YOUR GOAL: Using the data below, return the stretch from the line that contains "Upgrades (417, 476)" through the line that contains "Cutting Trials (168, 2420)", both included, exactly as it stands and nothing beyond it.

(SUPPLIED ENTRIES begins)

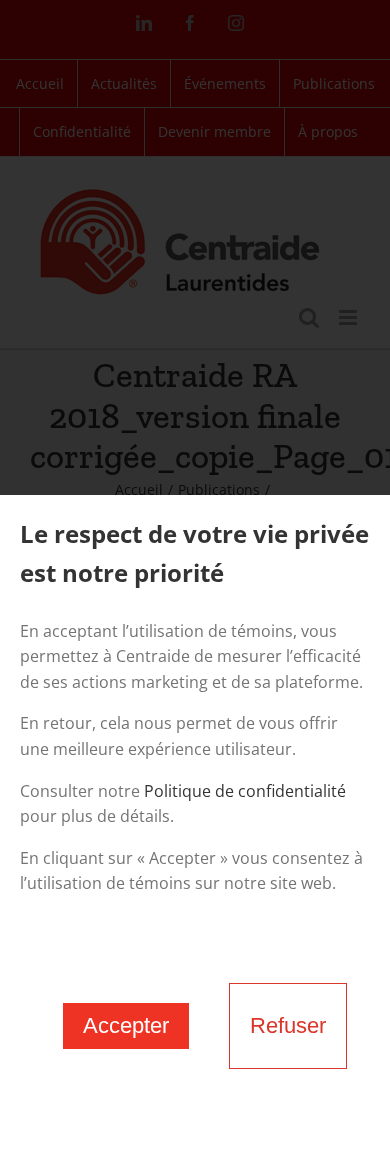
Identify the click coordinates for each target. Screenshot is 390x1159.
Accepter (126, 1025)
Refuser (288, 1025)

(SUPPLIED ENTRIES ends)
(SUPPLIED ENTRIES begins)

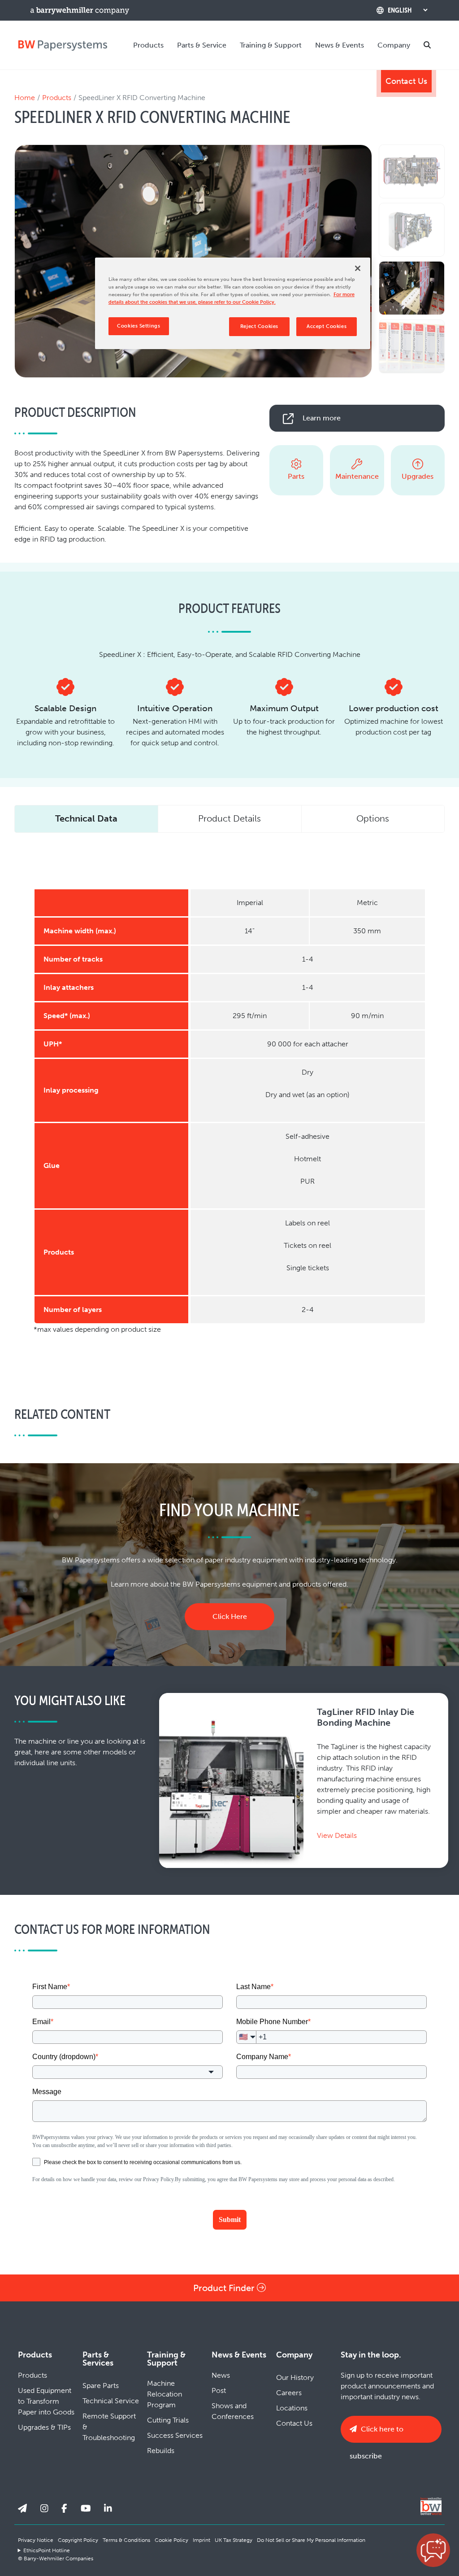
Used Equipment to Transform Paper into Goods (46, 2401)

(SUPPLIED ENTRIES ends)
(SUPPLIED ENTRIES begins)

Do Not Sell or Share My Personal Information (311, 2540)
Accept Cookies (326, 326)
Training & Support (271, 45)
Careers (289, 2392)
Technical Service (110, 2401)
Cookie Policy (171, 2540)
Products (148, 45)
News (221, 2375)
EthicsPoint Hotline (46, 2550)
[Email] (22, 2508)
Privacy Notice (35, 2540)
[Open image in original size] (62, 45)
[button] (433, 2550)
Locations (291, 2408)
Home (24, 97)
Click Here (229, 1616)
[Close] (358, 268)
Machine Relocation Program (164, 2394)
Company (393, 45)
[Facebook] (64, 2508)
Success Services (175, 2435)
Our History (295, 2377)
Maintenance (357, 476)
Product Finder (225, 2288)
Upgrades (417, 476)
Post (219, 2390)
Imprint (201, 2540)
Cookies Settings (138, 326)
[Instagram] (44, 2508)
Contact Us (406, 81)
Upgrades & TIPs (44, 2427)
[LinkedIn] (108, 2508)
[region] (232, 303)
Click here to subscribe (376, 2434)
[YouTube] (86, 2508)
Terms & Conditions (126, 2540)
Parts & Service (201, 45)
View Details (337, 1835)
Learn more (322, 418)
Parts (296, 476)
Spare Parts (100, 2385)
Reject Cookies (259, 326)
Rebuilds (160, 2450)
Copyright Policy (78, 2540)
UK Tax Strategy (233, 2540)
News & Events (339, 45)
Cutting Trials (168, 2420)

(SUPPLIED ENTRIES ends)

WORKED SOLUTION:
Upgrades (417, 476)
Post (219, 2390)
Imprint (201, 2540)
Cookies Settings (138, 326)
[Instagram] (44, 2508)
Contact Us (406, 81)
Upgrades & TIPs (44, 2427)
[LinkedIn] (108, 2508)
[region] (232, 303)
Click here to subscribe (376, 2434)
[YouTube] (86, 2508)
Terms & Conditions (126, 2540)
Parts & Service (201, 45)
View Details (337, 1835)
Learn more (322, 418)
Parts (296, 476)
Spare Parts (100, 2385)
Reject Cookies (259, 326)
Rebuilds (160, 2450)
Copyright Policy (78, 2540)
UK Tax Strategy (233, 2540)
News & Events (339, 45)
Cutting Trials (168, 2420)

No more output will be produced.